Personalizing the message is a key. For instance, in the recent video Netanyahu said, “Imagine your own child at that age.
Think of his smile. Imagine her laugh. Picture the unrestrained joy and innocence that only a child possesses. Encouraging someone to murder a child – let alone your own child – is probably the most inhumane thing a person can do.”
The videos are also aimed not at only repeating the line that Israel and the West share values, but at having Netanyahu give concrete illustrations.
“Palestinian and Israeli children deserve better. They deserve to live,” he said. “They deserve to live in peace. Children are not cannon fodder. They are the most precious things in the world. They’re the most precious things we have.

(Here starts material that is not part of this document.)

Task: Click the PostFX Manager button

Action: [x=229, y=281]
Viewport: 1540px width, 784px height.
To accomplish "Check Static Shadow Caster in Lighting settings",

I’m sure Palestinian parents, many of them, are as outraged as I am at this video. And today I appeal to every father and mother around the world. I ask you to join me in calling for an end to this abuse of children.”
If in years past the videos coming out of the Prime Minister’s Office were largely snippets of his speeches, and if Facebook was used then by the PMO primarily to distribute two-paragraph statements read by a few thousand people at most, these videos aim to spread the reach of Netanyahu’s message to the maximum number of people. According to the PMO’s figures, Netanyahu’s last five videos garnered nearly 40 million views.
Some have described this formula as the updated version of Franklin Roosevelt’s highly effective fireside chats. Whether those listening to the message believe or are convinced by it are different questions.
But one thing is unarguable: Netanyahu’s message – without the interpretation of anyone in the middle – is reaching far more people than ever before.